About Me
I am a PhD Candidate at the Tübingen AI Center and the International Max Planck Research School for Intelligent Systems (IMPRS-IS), supervised by Professor Matthias Hein. My research focuses on the robustness and reliability of multimodal foundation models, with a particular emphasis on generative vision-language models.
Previously, I received my M.Sc. in Machine Learning from the University of Tübingen and my B.Sc. in Mathematics from the University of Stuttgart. I also conduct freelance red teaming work for OpenAI, evaluating the safety and reliability of frontier AI models.
Research Interests
- Adversarial Robustness
- Trustworthy & Reliable Machine Learning
- Multimodal Foundation Models
- Vision-Language Models
News
- 2026 New preprint: Visual Memory Injection Attacks for Multi-Turn Conversations is out on arXiv.
- 2026 Serving as reviewer for ICML 2026 and AISTATS 2026.
- 2025 Paper Robustness in Both Domains: CLIP Needs a Robust Text Encoder accepted at NeurIPS 2025.
- 2025 Paper Adversarially Robust CLIP Models Can Induce Better (Robust) Perceptual Metrics accepted at IEEE SaTML 2025.
- 2025 Serving as reviewer for ICCV 2025 and NeurIPS 2025.
- 2024 Robust CLIP selected as oral presentation at ICML 2024 (top 2% of submissions).
Publications
See the full list on Google Scholar.
Robustness in Both Domains: CLIP Needs a Robust Text Encoder
Conference on Neural Information Processing Systems (NeurIPS), 2025
FuseLIP: Multimodal Embeddings via Early Fusion of Discrete Tokens
arXiv, 2025
Robust CLIP: Unsupervised Adversarial Fine-Tuning of Vision Embeddings for Robust Large Vision-Language Models
International Conference on Machine Learning (ICML) — Oral, 2024
Experience
Researcher
University of Tübingen — Tübingen, Germany
Led research on robustness and reliability of multimodal foundation models, with a focus on generative vision-language models. Developed and fine-tuned models using full-model training and parameter-efficient methods (LoRA, adapters). Published at NeurIPS, ICML, and other top venues. Supervised bachelor students and delivered tutorials for the MSc. lectures "Statistical Machine Learning" and "Mathematics for Machine Learning".

########

EXERCISE SET
1. Copy out the profile from "- 2026 Serving" up to and including "2% of submissions).".
2. Does the profile agree with each statement below? Answer yes or no for each, and quote the words of the profile that decide it.
(a) The M.Sc. was earned at the University of Stuttgart.
(b) Robust CLIP was selected as an oral presentation at ICML 2024.
(c) FuseLIP was accepted at NeurIPS 2025.
3. List every research interest named in the profile.

########

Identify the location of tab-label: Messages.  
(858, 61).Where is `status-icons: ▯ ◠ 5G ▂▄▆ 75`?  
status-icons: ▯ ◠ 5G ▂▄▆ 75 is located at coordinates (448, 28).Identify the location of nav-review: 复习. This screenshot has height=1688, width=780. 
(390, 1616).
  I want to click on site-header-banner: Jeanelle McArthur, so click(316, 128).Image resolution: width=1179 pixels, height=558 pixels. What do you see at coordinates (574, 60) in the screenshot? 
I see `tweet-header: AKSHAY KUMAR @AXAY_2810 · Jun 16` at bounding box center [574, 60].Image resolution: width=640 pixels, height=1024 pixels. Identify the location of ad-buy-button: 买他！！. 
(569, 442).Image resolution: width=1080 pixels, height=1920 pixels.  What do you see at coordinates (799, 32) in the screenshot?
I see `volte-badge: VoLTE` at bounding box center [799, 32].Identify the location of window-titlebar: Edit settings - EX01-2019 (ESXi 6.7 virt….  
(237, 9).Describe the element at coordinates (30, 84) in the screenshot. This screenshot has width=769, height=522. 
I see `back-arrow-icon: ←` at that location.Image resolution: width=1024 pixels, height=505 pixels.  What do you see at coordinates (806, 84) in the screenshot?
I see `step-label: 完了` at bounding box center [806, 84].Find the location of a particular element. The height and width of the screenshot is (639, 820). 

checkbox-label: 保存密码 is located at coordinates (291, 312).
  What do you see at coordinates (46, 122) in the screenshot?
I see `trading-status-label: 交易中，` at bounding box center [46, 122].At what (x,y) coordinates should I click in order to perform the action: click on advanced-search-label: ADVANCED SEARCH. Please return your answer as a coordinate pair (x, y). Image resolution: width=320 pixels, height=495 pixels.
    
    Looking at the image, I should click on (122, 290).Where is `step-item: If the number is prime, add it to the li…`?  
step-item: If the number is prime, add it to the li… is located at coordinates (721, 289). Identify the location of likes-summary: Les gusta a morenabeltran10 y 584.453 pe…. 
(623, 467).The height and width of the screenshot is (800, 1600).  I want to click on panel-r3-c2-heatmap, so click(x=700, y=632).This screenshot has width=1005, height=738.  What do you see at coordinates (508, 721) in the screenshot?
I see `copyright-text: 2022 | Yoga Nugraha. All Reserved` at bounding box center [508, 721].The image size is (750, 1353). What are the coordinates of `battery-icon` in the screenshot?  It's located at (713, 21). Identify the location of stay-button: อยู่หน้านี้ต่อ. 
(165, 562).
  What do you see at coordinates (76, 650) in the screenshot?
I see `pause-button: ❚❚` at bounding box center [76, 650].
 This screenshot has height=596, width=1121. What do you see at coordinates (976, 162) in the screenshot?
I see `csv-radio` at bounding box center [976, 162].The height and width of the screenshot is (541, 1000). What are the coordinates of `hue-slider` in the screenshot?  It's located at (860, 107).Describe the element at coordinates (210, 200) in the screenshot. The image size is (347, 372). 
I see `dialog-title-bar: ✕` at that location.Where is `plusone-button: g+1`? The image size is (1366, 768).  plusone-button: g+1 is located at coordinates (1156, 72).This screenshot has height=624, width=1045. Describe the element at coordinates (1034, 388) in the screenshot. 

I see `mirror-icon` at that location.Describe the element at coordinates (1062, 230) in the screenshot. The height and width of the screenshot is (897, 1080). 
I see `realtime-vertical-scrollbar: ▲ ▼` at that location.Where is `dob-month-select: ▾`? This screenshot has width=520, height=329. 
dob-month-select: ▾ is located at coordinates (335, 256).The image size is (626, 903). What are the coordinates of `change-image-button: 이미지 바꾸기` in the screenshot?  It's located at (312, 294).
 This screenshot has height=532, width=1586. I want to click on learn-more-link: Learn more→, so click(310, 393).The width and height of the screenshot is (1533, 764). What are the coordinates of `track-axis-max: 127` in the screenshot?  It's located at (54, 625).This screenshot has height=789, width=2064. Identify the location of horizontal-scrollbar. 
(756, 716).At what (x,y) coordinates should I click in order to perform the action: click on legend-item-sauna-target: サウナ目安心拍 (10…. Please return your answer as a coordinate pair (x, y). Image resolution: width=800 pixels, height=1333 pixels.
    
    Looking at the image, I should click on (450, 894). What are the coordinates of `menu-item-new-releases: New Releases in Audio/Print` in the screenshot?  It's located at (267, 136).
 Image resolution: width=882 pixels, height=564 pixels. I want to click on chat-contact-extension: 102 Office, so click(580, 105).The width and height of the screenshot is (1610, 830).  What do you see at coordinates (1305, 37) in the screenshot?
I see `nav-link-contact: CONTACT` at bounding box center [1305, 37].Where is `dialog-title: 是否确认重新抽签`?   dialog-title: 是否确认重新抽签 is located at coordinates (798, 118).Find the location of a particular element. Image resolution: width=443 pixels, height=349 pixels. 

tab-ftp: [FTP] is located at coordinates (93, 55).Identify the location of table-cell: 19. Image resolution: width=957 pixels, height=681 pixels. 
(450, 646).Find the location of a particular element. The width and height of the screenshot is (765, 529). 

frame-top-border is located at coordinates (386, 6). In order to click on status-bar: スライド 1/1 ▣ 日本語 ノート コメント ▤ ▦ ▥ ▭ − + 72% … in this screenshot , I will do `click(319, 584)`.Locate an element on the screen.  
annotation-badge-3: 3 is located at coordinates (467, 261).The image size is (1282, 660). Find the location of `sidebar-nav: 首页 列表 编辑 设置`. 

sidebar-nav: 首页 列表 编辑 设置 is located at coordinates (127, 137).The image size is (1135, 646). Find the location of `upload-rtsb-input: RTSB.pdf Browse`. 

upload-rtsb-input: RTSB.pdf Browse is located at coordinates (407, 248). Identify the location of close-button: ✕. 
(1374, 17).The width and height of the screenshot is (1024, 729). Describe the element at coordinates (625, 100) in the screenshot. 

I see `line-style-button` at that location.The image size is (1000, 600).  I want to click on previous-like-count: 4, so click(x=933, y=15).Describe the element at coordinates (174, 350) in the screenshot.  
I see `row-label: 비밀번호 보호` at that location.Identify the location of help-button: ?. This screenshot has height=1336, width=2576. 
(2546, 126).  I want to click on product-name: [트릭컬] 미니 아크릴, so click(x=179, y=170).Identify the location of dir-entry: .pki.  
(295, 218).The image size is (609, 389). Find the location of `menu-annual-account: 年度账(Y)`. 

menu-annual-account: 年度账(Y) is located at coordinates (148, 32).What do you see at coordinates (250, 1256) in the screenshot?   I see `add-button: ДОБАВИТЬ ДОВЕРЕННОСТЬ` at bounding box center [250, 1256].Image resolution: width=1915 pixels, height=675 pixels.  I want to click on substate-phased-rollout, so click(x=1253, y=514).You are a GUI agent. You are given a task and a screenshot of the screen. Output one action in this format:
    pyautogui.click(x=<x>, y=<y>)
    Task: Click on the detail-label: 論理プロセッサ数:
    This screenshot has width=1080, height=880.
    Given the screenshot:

########

TASK-BY-TASK SOLUTIONS
1.
- 2026 Serving as reviewer for ICML 2026 and AISTATS 2026.
- 2025 Paper Robustness in Both Domains: CLIP Needs a Robust Text Encoder accepted at NeurIPS 2025.
- 2025 Paper Adversarially Robust CLIP Models Can Induce Better (Robust) Perceptual Metrics accepted at IEEE SaTML 2025.
- 2025 Serving as reviewer for ICCV 2025 and NeurIPS 2025.
- 2024 Robust CLIP selected as oral presentation at ICML 2024 (top 2% of submissions).

2.
(a) No: "my M.Sc. in Machine Learning from the University of Tübingen and my B.Sc. in Mathematics from the University of Stuttgart"
(b) Yes: "Robust CLIP selected as oral presentation at ICML 2024 (top 2% of submissions)"
(c) No: "FuseLIP: Multimodal Embeddings via Early Fusion of Discrete Tokens" is listed with "arXiv, 2025"

3.
- Adversarial Robustness
- Trustworthy & Reliable Machine Learning
- Multimodal Foundation Models
- Vision-Language Models